A plea for a common sense approach to a rental housing warrant
Do I think that all tenants are entitled to live in warm, dry homes, rather than the alternative – mouldy, damp houses? Absolutely, it would be inhumane to think otherwise. And ensuring that our children live in healthier houses is vital. But does this mean I back the concept of a warrant of fitness for all rental accommodation? Yes, I do, but only if common sense is applied in the way in which it is established and implemented.
According to former Labour leader Andrew Little, 42,000 people turn up at hospitals every year suffering from preventable respiratory conditions. Of course this is completely unacceptable. His Healthy Homes Guarantee Bill requires minimum standards to be set for heating, insulation, ventilation and drainage in rental homes. First introduced in October 2015, by the end of July 2017 his Bill had passed its second reading by only a narrow margin. National and Act opposed the Bill, even though the National Government has stated that ceiling and under-floor insulation will become compulsory in all rental homes from 1 July 2019. That’s a long time to wait for all the children currently suffering from respiratory diseases as a result of poor-quality housing.
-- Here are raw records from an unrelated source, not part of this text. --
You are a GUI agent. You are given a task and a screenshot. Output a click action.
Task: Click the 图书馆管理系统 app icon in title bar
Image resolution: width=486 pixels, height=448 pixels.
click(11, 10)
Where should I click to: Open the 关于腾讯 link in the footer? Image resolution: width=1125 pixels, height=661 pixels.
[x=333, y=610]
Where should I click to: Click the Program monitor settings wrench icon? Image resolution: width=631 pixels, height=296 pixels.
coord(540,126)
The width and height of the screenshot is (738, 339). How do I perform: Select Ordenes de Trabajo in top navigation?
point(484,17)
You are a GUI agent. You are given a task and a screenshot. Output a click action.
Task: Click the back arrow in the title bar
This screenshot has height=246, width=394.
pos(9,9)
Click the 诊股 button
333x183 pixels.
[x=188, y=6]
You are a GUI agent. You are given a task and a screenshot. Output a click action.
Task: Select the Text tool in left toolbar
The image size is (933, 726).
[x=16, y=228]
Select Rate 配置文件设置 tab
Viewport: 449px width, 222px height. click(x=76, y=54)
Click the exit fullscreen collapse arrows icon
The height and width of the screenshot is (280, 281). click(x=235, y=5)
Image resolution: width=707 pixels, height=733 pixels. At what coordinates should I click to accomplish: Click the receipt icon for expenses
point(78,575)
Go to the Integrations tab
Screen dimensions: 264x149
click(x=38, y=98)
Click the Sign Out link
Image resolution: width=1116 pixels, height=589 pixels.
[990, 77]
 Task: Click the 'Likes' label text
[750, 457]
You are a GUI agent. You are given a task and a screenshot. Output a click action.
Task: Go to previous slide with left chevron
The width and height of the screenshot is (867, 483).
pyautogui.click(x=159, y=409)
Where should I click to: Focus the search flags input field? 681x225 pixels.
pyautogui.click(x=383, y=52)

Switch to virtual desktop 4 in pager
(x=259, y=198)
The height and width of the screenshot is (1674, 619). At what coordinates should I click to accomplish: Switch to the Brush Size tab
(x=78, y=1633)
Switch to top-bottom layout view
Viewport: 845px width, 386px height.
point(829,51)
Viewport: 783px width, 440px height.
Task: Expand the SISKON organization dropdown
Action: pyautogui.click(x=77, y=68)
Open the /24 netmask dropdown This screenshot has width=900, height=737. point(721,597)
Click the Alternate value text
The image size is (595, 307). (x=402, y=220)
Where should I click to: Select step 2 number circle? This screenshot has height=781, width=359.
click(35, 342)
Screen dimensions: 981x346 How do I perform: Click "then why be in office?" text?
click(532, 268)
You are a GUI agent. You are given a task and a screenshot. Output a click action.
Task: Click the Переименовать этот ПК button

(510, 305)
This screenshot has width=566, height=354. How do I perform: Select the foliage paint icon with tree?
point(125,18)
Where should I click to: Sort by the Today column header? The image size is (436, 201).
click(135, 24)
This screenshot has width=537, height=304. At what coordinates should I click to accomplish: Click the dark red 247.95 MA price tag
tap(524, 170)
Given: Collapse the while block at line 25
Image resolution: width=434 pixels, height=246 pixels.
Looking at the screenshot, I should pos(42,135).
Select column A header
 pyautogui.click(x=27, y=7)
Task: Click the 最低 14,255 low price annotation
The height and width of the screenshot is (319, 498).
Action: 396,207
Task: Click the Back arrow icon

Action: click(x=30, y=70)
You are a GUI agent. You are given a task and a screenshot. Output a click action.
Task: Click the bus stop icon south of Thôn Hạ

A Labour/Green/NZ First coalition would no doubt see the Bill passed. However, at the time of writing there’s still a big question mark as to whether they’ll be in government.
Insulation statements have been compulsory on all tenancy agreements signed since 1 July 2016. Landlords are obliged to disclose whether there is insulation in the rental home, where it’s located and its type and condition, so that tenants can make an informed decision.
Many rental homes are old housing stock and so naturally the majority don’t meet the standards of the updated Building Code. Having lived in Wellington and Auckland and been in real estate for the last 54 years the concern I have is that the majority of houses in central, southern and eastern suburbs of Wellington are 60-100 years old and the same goes for the older parts of Auckland. The majority of those homes would unfortunately fail a current warrant of fitness and a very large percentage of them are rental properties.
Some of these homes are in very good condition and have been well maintained, however due to the age of them bringing them up to today’s standards required by the two city councils would cost a small fortune, and the cost of dealing with both councils would also increase the cost substantially. This would virtually make it impossible for these landlords and owners to comply.
As well as this problem the majority of the housing corporation houses would also fail the test.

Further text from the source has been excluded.